**Data listing:**

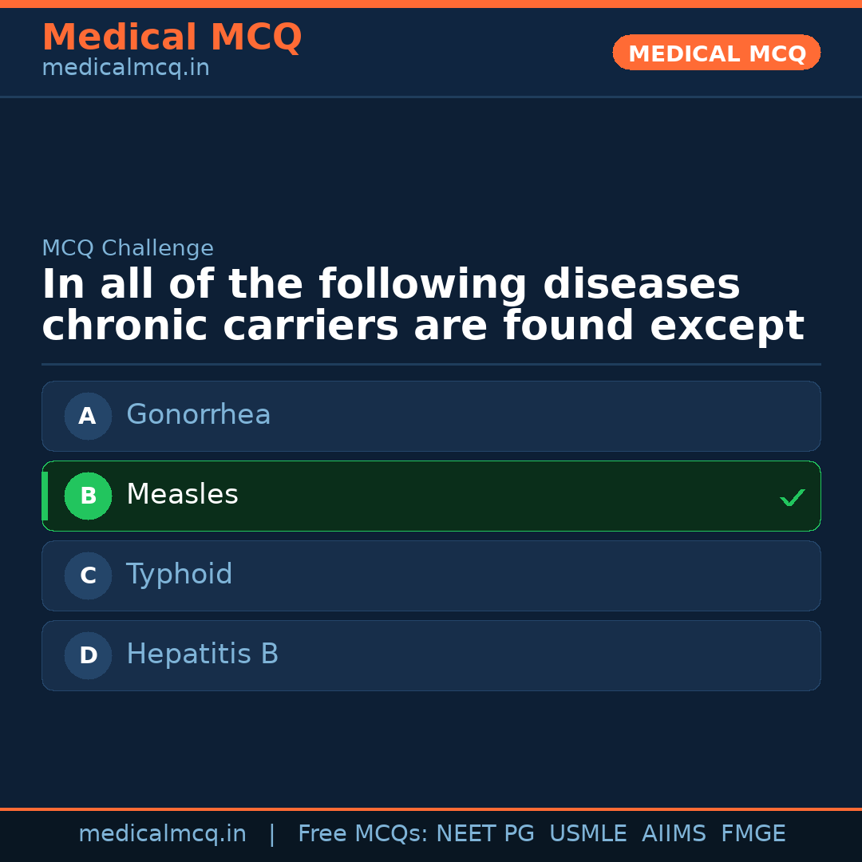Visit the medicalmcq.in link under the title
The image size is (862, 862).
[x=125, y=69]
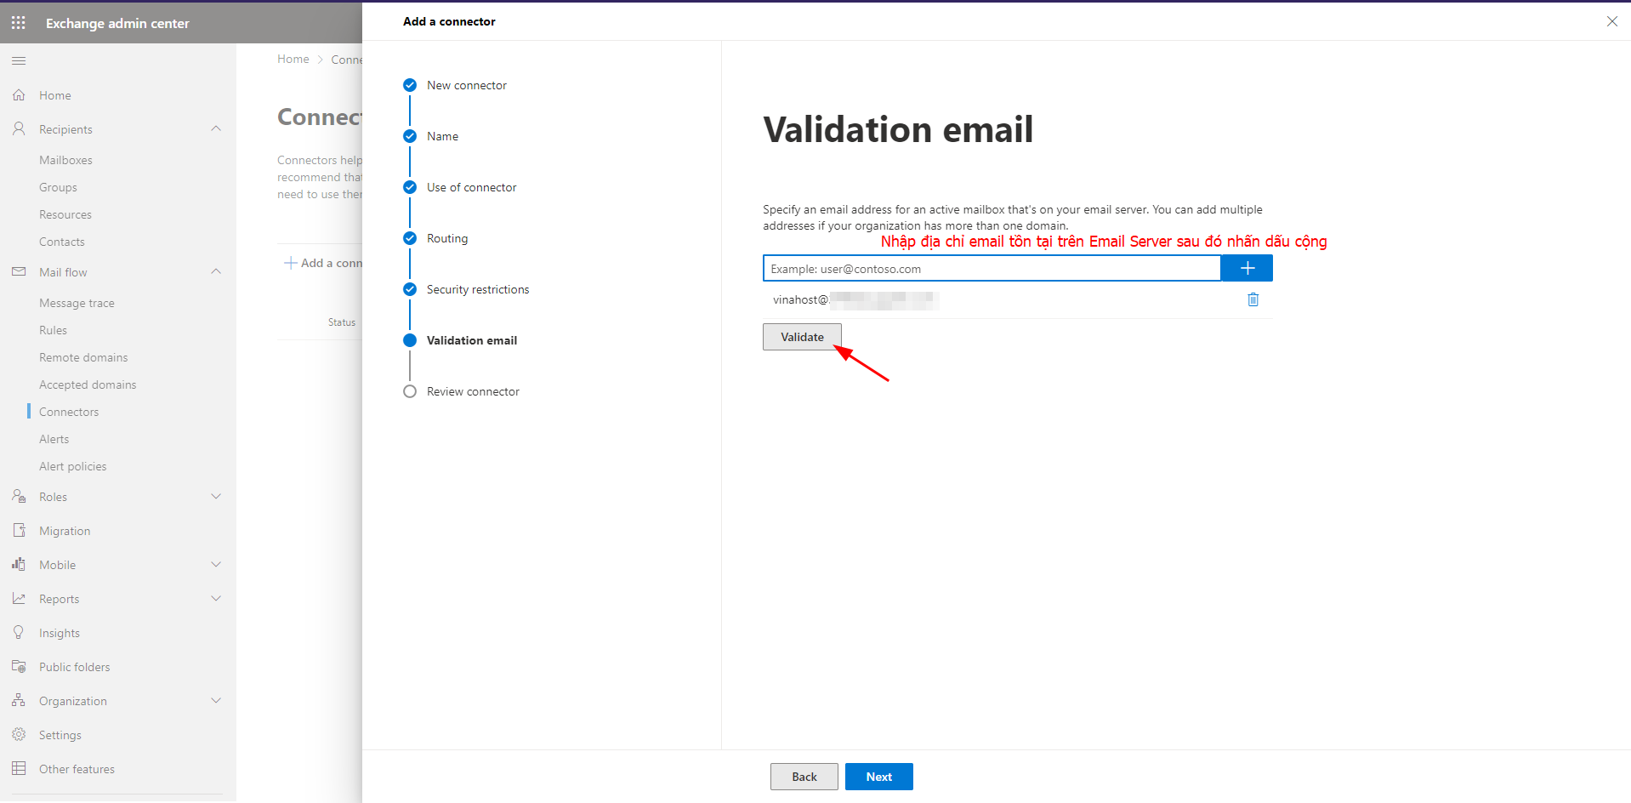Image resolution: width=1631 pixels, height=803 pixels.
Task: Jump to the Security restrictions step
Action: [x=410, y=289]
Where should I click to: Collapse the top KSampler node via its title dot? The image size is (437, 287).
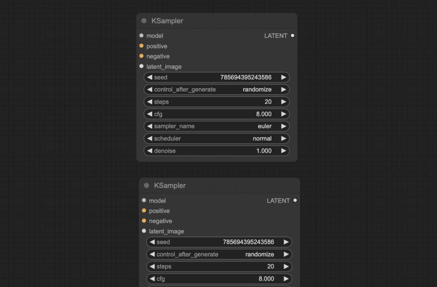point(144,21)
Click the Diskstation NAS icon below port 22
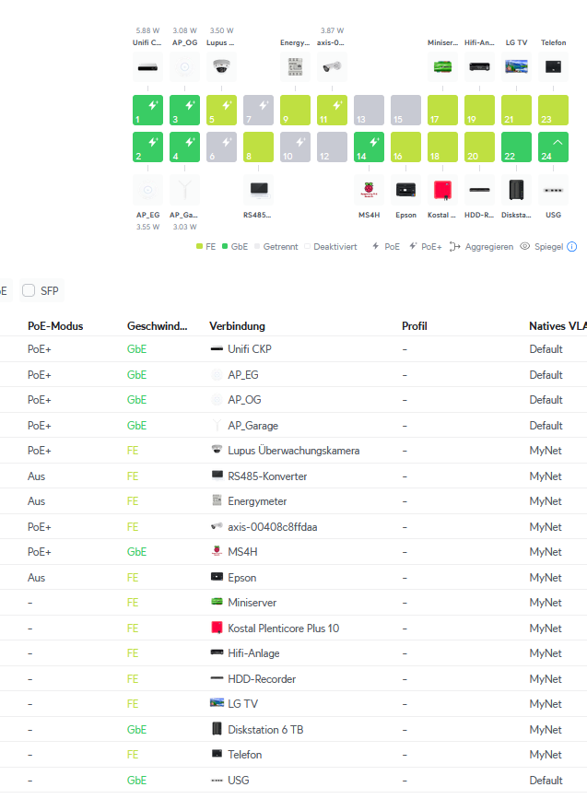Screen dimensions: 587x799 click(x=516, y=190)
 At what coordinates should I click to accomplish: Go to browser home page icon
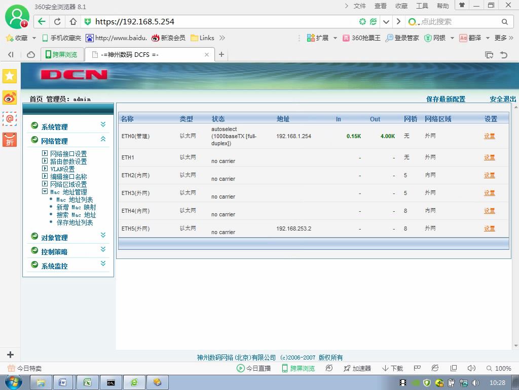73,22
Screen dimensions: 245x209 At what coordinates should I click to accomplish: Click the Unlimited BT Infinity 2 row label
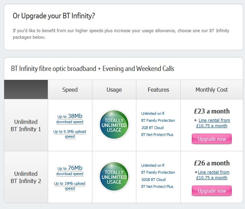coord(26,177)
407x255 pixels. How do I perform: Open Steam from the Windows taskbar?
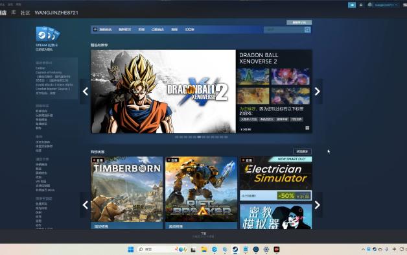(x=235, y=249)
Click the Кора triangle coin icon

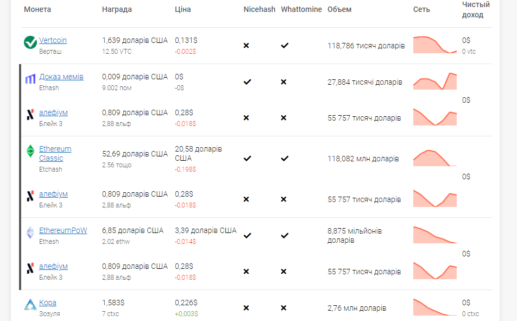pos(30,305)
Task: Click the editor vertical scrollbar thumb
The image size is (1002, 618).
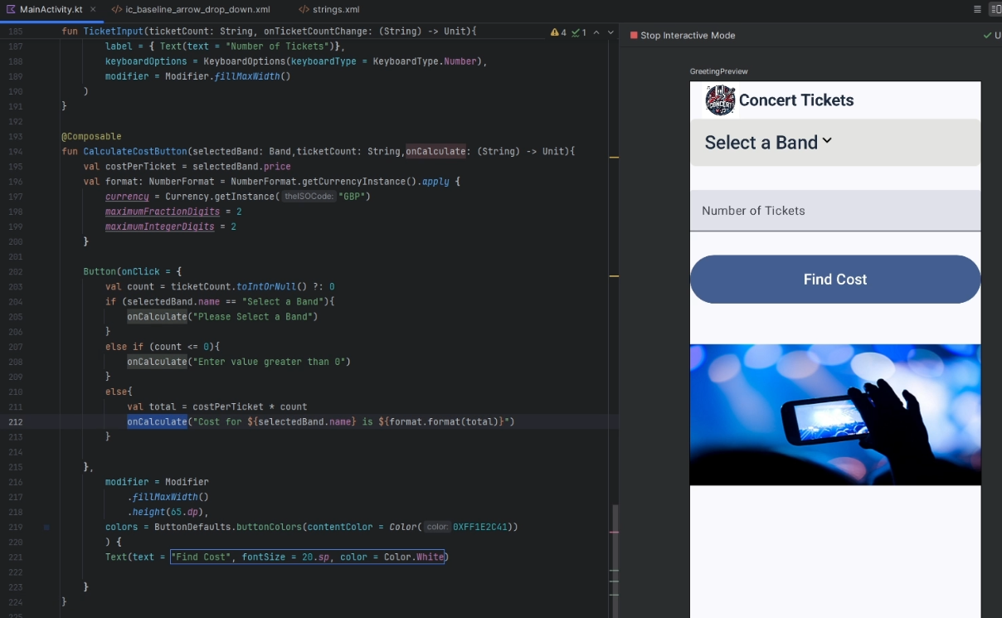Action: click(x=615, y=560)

==

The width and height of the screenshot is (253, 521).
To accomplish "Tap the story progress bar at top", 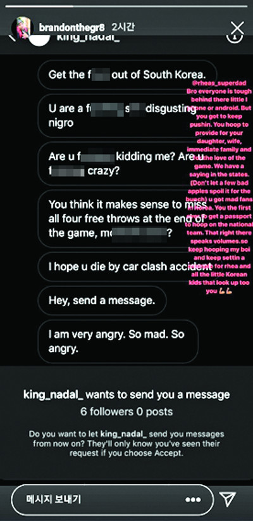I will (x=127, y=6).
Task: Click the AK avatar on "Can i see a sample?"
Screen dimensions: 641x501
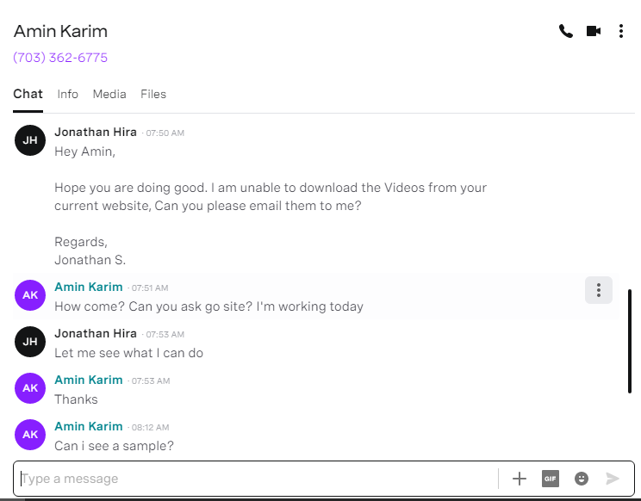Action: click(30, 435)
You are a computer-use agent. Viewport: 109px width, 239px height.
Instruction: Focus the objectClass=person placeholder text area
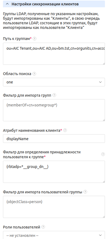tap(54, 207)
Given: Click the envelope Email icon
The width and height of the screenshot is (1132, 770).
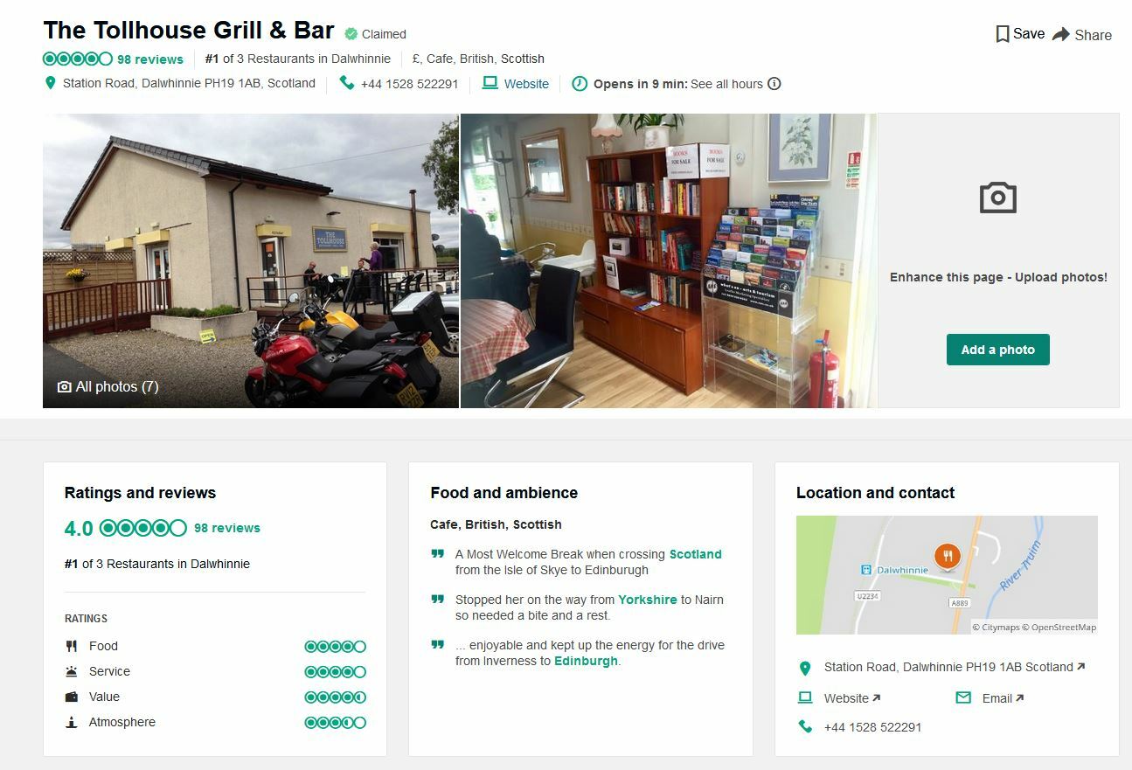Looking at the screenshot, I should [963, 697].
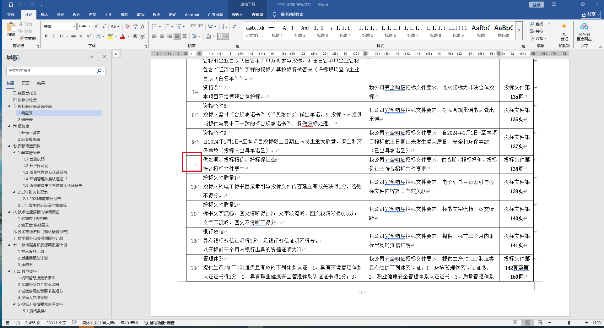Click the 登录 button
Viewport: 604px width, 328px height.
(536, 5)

**Task:** Copy the entries starting at the line that contains "Visit the medicalmcq.in link under the title" and ending at the line that contains "Action: click(x=615, y=560)", replacing "icon" with "symbol" and keeping everything else the same. Omit the pictures from your answer.

**The reply:**
Visit the medicalmcq.in link under the title
The image size is (862, 862).
[x=125, y=69]
Image resolution: width=1631 pixels, height=803 pixels.
Task: Jump to the Security restrictions step
Action: [x=410, y=289]
Where should I click to: Collapse the top KSampler node via its title dot? The image size is (437, 287).
point(144,21)
Click the Diskstation NAS symbol below port 22
Screen dimensions: 587x799 click(x=516, y=190)
 At what coordinates should I click to accomplish: Go to browser home page symbol
73,22
Screen dimensions: 245x209 At what coordinates should I click to accomplish: Click the Unlimited BT Infinity 2 row label
coord(26,177)
407x255 pixels. How do I perform: Open Steam from the Windows taskbar?
(x=235, y=249)
Click the Кора triangle coin symbol

pos(30,305)
Task: Click the editor vertical scrollbar thumb
The image size is (1002, 618).
Action: click(x=615, y=560)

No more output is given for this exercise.